━━━ Page extract ━━━
Magyar Nemzet hails David Cameron as an example and calls on Fidesz to come clean on offshore companies, while the pro government media suspect shady intentions behind the Panama Papers.

David Cameron’s decision to make his tax records public shows what a real conservative party is like, Magyar Nemzet suggests in its editorial. The author, Richárd Szilágyi, calls for the governing parties to act in a similar manner, and reminds them that Fidesz-KDNP used to champion the fight against ‘offshore knights’ in the past. The author criticises Fidesz for not supporting Jobbik’s initiative to invite  MPs to publicly declare their possible involvement in such companies.

Fidesz rejected the idea on the grounds that MPs are already obliged to make yearly public asset declarations. Direkt36, a team of Hungarian journalists that cooperates with the International Consortium of Investigative Journalists on the Panama Papers, has so far produced only two high profile Hungarian names that can be linked to the international scandal. Both Zsolt Horváth, a former Fidesz MP, and László Boldvai, who used to serve as the MSZP’s treasurer (See BudaPost, April 6th 2016) are both somewhat past their political prime. András Pethő, leading journalist of Direkt36 told Magyar Nemzet Online last Thursday that they may not be able to come up with the names of further Hungarian politicians, which suggests that the higher echelons of Hungarian politics will probably not be affected by later revelations.

Offshore companies are in fact the business of the more stupid among the rich of the world, Tutiblog, an opinion column on pro-government Pesti Srácok proclaims. In an article titled ‘Je suis Panama’ the author, who writes under the pseudonym B. Boogiman, calls offshore tricks a crude form of tax evasion compared to more refined techniques that are used, he claims, by really big fish like Bill Gates, Mark Zuckenberg, Warren Buffet and George Soros. Tutiblog also warns that channeling funds into an offshore company is itself not against the law, while the origin of that money may be, but is not necessarily illegal. Leaking information in this case only increases the blackmailing potential of the really big fish, B. Boogiman argues.
━━━ Given records ━━━
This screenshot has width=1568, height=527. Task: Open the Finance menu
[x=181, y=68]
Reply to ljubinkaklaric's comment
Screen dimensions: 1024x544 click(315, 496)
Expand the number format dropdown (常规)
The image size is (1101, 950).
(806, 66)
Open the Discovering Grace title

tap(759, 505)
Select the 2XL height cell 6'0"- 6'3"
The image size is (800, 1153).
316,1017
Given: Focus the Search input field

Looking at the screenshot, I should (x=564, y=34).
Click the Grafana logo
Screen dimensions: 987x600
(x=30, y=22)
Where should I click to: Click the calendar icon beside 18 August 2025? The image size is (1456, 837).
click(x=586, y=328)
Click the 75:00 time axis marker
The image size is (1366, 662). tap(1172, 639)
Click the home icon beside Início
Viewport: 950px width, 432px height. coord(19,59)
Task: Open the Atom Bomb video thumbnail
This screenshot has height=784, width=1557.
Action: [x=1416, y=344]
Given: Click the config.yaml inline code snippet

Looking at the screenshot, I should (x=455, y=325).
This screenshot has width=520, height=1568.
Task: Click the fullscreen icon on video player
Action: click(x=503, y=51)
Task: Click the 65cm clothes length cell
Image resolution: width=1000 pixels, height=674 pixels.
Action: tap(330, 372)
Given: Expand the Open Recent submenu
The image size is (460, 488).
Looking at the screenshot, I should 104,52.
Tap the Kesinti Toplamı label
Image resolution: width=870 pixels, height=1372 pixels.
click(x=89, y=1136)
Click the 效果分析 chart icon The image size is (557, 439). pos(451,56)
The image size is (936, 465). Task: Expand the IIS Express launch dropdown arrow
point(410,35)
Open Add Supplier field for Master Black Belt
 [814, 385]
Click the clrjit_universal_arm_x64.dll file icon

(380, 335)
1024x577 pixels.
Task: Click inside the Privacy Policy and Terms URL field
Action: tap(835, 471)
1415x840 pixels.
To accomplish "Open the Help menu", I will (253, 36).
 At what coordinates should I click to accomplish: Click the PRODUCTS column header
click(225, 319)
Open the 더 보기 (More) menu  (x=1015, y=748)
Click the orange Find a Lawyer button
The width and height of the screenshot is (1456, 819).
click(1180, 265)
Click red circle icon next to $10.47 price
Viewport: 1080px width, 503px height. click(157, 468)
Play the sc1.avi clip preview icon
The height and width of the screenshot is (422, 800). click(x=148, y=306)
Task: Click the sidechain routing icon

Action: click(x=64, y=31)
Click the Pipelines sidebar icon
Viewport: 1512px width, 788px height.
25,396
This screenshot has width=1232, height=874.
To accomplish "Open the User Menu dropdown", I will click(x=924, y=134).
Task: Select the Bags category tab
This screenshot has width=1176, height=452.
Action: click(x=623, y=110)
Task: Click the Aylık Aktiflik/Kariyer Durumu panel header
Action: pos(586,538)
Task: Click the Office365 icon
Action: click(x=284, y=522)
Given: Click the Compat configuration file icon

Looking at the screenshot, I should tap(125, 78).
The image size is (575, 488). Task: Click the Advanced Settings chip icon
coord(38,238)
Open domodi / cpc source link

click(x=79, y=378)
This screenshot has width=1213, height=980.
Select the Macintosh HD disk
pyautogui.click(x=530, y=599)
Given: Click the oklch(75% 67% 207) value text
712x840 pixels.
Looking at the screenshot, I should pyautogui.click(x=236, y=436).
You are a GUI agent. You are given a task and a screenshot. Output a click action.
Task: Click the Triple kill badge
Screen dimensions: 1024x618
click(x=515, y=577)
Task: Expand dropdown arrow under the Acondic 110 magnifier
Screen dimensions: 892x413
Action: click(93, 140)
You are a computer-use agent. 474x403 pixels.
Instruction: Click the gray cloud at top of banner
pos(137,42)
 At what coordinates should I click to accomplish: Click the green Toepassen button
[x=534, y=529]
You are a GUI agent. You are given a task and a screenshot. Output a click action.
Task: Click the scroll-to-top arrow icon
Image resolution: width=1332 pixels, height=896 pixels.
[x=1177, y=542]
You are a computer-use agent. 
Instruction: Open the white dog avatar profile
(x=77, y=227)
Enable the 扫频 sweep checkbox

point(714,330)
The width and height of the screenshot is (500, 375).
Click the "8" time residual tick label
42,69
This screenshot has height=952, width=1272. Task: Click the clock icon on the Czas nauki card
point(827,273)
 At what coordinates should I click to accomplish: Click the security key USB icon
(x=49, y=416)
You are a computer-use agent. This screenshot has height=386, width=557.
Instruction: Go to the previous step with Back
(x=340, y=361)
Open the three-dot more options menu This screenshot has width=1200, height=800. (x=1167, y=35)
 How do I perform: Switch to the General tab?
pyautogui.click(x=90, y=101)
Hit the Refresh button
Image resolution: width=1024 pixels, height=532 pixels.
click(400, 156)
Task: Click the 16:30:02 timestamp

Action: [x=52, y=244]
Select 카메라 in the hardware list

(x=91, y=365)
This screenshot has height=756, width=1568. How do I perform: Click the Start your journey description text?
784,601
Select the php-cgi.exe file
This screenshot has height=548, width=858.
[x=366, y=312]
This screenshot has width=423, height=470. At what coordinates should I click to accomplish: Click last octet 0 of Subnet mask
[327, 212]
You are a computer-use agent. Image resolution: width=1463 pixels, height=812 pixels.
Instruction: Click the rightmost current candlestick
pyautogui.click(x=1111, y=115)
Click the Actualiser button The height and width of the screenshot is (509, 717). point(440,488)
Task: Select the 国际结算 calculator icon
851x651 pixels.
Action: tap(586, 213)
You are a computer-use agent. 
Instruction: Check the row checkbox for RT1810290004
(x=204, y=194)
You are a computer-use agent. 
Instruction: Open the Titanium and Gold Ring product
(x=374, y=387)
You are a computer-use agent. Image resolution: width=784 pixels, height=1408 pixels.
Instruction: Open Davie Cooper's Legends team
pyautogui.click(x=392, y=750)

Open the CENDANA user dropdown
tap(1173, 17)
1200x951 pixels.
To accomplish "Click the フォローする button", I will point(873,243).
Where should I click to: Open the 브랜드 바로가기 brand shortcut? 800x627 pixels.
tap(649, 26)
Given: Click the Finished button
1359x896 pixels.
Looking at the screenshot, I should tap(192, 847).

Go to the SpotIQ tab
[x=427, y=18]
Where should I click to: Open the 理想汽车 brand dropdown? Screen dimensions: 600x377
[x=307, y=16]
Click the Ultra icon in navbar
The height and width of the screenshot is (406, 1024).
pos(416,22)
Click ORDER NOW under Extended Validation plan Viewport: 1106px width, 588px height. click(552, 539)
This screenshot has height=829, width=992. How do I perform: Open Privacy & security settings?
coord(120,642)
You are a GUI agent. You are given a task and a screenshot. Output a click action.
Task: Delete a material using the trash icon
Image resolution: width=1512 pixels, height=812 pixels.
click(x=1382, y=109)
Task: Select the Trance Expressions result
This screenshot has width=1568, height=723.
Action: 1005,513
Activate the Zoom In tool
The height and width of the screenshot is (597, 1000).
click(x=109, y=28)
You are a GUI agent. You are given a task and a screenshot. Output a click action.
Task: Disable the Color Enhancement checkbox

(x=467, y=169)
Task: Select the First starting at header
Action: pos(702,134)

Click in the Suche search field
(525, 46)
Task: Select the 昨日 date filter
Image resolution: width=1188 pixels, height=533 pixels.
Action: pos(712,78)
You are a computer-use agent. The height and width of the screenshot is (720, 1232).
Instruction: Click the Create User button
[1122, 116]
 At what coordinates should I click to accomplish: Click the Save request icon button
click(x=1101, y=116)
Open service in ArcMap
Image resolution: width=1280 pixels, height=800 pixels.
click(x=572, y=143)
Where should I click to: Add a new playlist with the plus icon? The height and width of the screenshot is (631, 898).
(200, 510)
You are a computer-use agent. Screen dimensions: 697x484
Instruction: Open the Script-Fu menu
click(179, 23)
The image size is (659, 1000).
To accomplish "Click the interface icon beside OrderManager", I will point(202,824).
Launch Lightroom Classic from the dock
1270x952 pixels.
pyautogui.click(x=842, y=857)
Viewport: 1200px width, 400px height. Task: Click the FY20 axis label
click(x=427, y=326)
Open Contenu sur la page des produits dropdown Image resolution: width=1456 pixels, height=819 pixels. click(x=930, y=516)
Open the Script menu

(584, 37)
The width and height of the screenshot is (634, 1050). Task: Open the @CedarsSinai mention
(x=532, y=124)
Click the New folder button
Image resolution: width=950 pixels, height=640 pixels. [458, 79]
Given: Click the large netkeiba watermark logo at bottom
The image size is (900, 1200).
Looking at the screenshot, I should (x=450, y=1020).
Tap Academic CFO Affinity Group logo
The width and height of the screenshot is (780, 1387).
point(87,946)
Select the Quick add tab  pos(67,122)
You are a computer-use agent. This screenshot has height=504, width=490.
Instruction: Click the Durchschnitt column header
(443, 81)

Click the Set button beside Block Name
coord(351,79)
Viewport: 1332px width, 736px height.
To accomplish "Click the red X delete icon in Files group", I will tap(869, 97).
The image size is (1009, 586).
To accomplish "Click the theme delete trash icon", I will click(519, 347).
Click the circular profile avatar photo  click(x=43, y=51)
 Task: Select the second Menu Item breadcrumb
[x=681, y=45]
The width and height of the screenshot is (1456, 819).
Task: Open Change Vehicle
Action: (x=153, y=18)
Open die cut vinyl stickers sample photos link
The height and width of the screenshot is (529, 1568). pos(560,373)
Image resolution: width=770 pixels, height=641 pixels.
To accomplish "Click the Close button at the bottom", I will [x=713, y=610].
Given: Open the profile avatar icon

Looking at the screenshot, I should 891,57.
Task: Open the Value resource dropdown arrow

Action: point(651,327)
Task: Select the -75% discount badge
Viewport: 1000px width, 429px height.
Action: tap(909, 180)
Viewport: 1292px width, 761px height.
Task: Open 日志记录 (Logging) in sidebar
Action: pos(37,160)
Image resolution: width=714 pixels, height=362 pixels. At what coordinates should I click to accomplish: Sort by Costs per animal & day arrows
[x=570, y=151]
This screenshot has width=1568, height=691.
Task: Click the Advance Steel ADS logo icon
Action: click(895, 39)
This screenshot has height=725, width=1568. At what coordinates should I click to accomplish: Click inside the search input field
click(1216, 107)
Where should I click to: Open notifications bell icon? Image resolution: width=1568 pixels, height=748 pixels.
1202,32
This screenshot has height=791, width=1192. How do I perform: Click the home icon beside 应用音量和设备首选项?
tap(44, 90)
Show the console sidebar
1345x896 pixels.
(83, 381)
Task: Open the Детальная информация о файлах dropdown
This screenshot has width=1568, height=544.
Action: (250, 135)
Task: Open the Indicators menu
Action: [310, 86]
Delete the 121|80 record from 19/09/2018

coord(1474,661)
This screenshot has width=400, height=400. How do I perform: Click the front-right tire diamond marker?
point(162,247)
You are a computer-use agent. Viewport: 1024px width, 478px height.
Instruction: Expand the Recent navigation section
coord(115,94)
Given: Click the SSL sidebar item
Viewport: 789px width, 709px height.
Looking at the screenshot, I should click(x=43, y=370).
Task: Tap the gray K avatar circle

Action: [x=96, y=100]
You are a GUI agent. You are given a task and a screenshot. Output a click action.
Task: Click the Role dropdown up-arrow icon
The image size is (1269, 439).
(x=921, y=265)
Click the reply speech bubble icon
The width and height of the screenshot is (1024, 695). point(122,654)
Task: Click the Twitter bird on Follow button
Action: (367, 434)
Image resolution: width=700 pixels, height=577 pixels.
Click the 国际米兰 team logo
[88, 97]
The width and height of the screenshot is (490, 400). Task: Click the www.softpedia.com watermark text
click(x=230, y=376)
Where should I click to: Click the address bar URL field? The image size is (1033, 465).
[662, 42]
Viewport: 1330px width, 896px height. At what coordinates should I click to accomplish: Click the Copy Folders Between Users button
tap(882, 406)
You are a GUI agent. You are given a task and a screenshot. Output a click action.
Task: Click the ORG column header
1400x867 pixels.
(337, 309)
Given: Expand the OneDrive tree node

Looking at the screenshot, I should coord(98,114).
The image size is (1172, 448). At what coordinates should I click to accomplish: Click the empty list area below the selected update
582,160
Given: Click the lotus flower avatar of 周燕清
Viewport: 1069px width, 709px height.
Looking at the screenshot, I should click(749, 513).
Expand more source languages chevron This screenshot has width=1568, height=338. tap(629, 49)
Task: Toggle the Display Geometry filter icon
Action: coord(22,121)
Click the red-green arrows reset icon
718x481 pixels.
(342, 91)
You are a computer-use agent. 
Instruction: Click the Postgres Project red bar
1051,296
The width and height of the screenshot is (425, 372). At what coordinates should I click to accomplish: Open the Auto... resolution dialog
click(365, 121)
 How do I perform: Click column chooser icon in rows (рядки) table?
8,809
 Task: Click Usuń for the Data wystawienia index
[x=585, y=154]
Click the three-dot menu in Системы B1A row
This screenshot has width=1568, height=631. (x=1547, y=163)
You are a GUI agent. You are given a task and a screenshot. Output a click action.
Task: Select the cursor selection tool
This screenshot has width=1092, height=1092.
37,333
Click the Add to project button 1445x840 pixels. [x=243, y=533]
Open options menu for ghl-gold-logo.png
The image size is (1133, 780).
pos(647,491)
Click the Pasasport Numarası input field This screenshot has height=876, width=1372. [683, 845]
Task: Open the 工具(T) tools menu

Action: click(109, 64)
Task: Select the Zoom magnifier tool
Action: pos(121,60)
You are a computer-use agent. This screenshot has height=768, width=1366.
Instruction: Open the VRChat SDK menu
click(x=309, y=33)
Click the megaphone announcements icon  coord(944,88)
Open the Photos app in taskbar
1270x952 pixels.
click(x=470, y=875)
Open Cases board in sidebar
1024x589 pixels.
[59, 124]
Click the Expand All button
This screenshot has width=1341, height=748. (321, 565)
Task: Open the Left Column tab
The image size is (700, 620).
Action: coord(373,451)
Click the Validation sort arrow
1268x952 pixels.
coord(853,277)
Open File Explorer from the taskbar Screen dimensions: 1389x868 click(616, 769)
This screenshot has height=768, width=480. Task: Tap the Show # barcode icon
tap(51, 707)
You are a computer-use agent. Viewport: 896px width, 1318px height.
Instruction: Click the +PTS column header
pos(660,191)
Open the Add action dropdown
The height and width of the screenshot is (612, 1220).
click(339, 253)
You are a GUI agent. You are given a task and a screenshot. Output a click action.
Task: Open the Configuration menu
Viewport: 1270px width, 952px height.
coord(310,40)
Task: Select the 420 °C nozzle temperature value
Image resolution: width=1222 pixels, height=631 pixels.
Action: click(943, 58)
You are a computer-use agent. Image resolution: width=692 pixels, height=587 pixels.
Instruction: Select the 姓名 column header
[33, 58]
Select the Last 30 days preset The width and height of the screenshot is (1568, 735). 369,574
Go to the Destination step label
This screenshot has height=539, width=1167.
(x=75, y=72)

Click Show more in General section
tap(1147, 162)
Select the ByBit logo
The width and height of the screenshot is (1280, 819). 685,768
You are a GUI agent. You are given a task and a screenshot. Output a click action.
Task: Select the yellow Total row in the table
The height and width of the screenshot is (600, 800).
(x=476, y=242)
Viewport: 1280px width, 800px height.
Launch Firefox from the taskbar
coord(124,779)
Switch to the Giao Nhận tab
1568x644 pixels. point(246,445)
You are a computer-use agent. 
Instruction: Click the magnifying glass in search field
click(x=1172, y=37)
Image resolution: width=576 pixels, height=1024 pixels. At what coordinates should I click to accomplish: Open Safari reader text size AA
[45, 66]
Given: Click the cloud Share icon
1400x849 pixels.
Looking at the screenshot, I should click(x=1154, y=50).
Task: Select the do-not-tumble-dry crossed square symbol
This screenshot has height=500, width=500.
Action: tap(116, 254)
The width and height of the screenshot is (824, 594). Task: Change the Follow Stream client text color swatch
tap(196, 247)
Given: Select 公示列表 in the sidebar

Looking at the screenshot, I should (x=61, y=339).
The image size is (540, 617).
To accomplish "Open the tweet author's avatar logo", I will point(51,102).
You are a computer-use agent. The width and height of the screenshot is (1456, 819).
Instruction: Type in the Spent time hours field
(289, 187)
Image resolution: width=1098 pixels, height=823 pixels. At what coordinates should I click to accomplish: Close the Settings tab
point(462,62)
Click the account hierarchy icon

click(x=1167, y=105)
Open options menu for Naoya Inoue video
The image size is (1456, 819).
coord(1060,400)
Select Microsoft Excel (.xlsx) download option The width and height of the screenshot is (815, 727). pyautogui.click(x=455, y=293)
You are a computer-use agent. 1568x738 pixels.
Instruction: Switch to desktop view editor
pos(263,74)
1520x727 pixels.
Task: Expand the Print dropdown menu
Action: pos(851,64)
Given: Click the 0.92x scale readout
━━━
What you need to do
a) Using the Panama Papers press review, answer these:
(i) Who wrote the Magyar Nemzet editorial?
(ii) On what grounds did Fidesz reject the idea?
(iii) Under what pseudonym does the Tutiblog author write?
b) Rewrite the Panama Papers press review starting with "Magyar Nemzet hails" and going on through "in such companies.", putting "opinion piece" in place of "editorial".
Use only the Panama Papers press review, not the material.

Solutions to the tasks
a)
(i) Richárd Szilágyi
(ii) MPs are already obliged to make yearly public asset declarations.
(iii) B. Boogiman

b)
Magyar Nemzet hails David Cameron as an example and calls on Fidesz to come clean on offshore companies, while the pro government media suspect shady intentions behind the Panama Papers.

David Cameron’s decision to make his tax records public shows what a real conservative party is like, Magyar Nemzet suggests in its opinion piece. The author, Richárd Szilágyi, calls for the governing parties to act in a similar manner, and reminds them that Fidesz-KDNP used to champion the fight against ‘offshore knights’ in the past. The author criticises Fidesz for not supporting Jobbik’s initiative to invite  MPs to publicly declare their possible involvement in such companies.